• [Parts of the exercise]
1) In the Leonard Cheung profile, revise everything from "How did you" down to "dessert at Cultivate.", swapping "cornbread" for "pancakes".
2) According to the Leonard Cheung profile, at which New York restaurants did he learn fine-dining cuisine?
3) Carry the Leonard Cheung profile onward from its last sentence.

• [Source extract]

ProfileHow chef-owner Leonard Cheung of Cultivate got his start as a teen with no experience at ‘demon chef’ Alvin Leung’s three-Michelin-star Bo Innovation

  • At the age of 28, Leonard Cheung has opened his own restaurant in Hong Kong, an idea he had eight years ago while training at the Culinary Institute of America
  • He learned fine-dining cuisine at Eleven Madison Park and NoMad in New York, discovered Southern cooking, and made a name in Hong Kong catering private events

How did you get into cooking? “I started baking Rice Krispies squares and cereal bars when I was around six years old growing up in Los Angeles. My sweet tooth came from eating stuff like Pop-Tarts, but my parents didn’t buy them for me, so this was my way of having them, by making it. By the time I was 10 years old I was making cookies, biscuits and cornbread from scratch. I still use the same recipe for buttermilk biscuits in my strawberry picnic dessert at Cultivate.

• [Provided material]
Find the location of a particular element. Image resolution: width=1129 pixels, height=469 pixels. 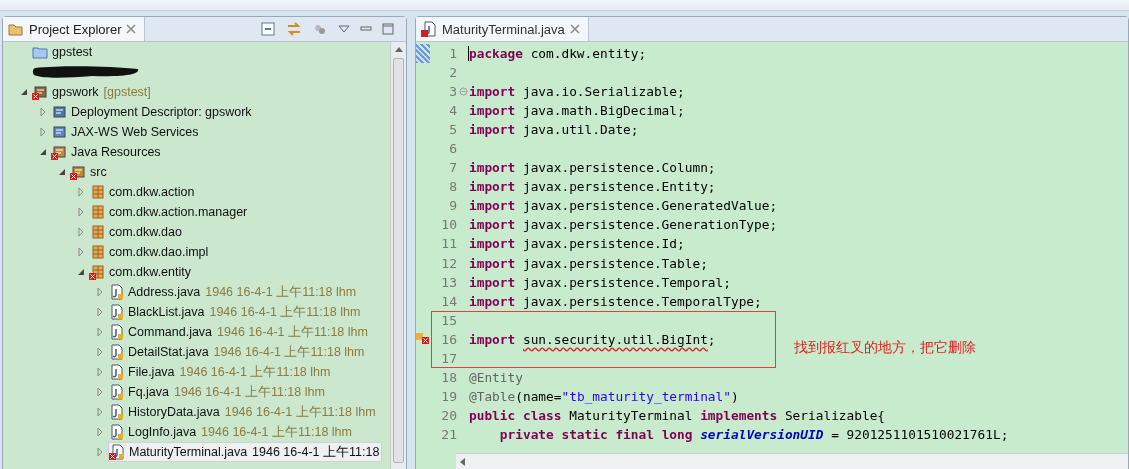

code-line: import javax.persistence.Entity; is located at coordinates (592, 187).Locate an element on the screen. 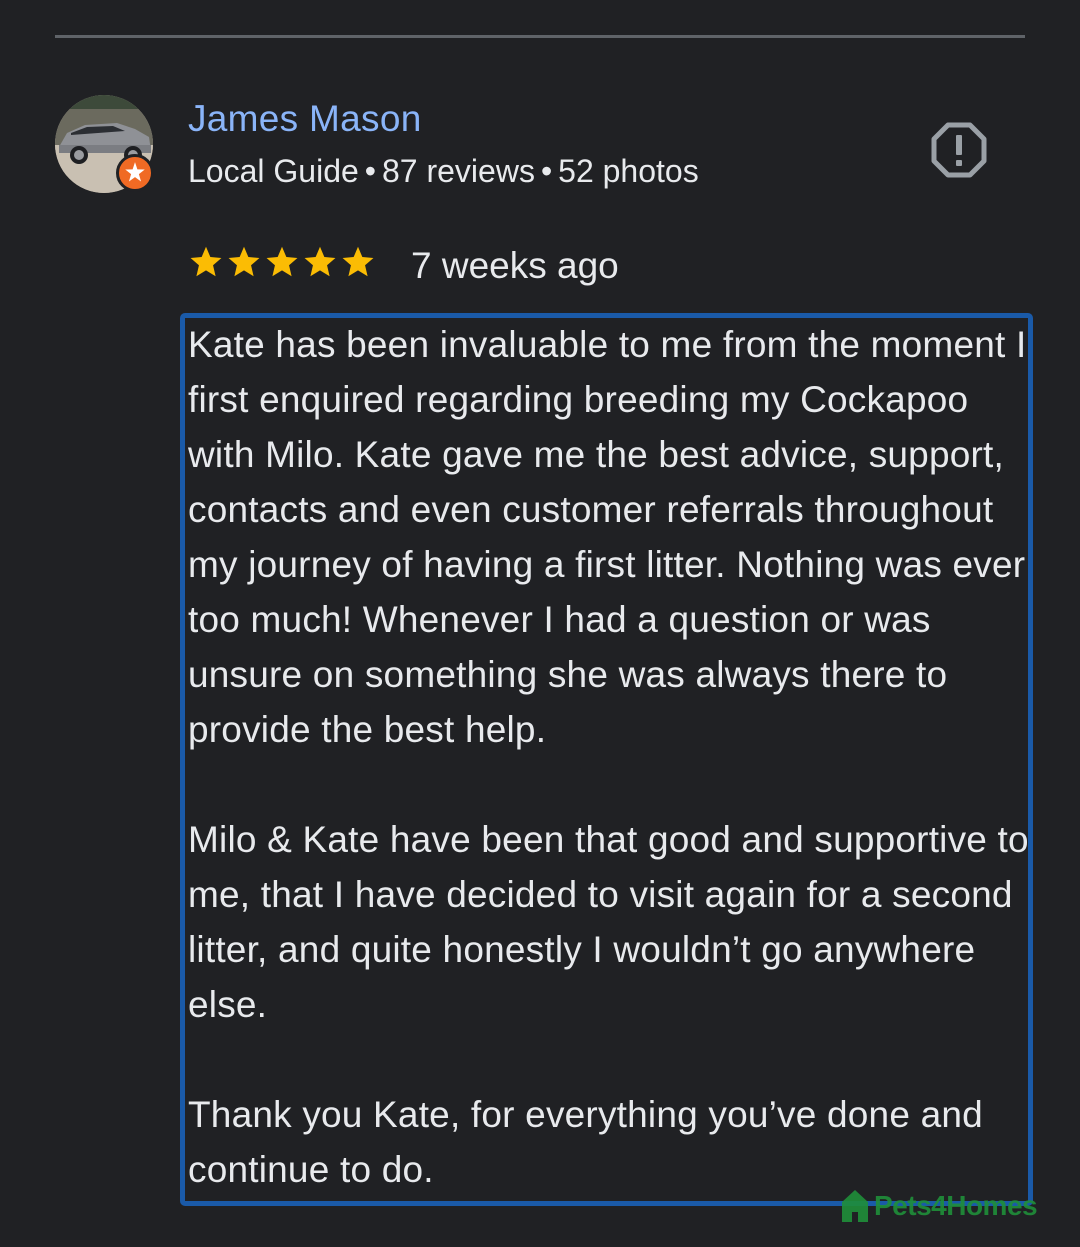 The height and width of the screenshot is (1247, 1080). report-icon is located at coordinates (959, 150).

• [Responses to the tasks]
1)
How did you get into cooking? “I started baking Rice Krispies squares and cereal bars when I was around six years old growing up in Los Angeles. My sweet tooth came from eating stuff like Pop-Tarts, but my parents didn’t buy them for me, so this was my way of having them, by making it. By the time I was 10 years old I was making cookies, biscuits and pancakes from scratch. I still use the same recipe for buttermilk biscuits in my strawberry picnic dessert at Cultivate.

2) Eleven Madison Park and NoMad.

3)
“After high school I wanted to be a pastry chef. My parents did not want me doing this at all. My dad had me when he was older; after having three daughters he finally had a son. He wanted me to take over the family business but I wasn’t interested.”

How did you end up at Bo Innovation? “I wanted to go straight into pastry school or culinary school, but I managed to get a job at Bo Innovation for a year with no previous work experi­ence. Chef-owner Alvin [Leung] always smoked a cigar outside his Wan Chai location and I would bother him, asking, ‘Do you have a job for me?’ And every time he’d say, ‘Who the f*** are you? Get out of here! How old are you? Do you have any experience?’

And then one day he wasn’t sitting out there, it was just the chefs and they said, ‘Come in, do a trial,’ and the next day Alvin sees me and says, ‘What the f*** are you doing here?’”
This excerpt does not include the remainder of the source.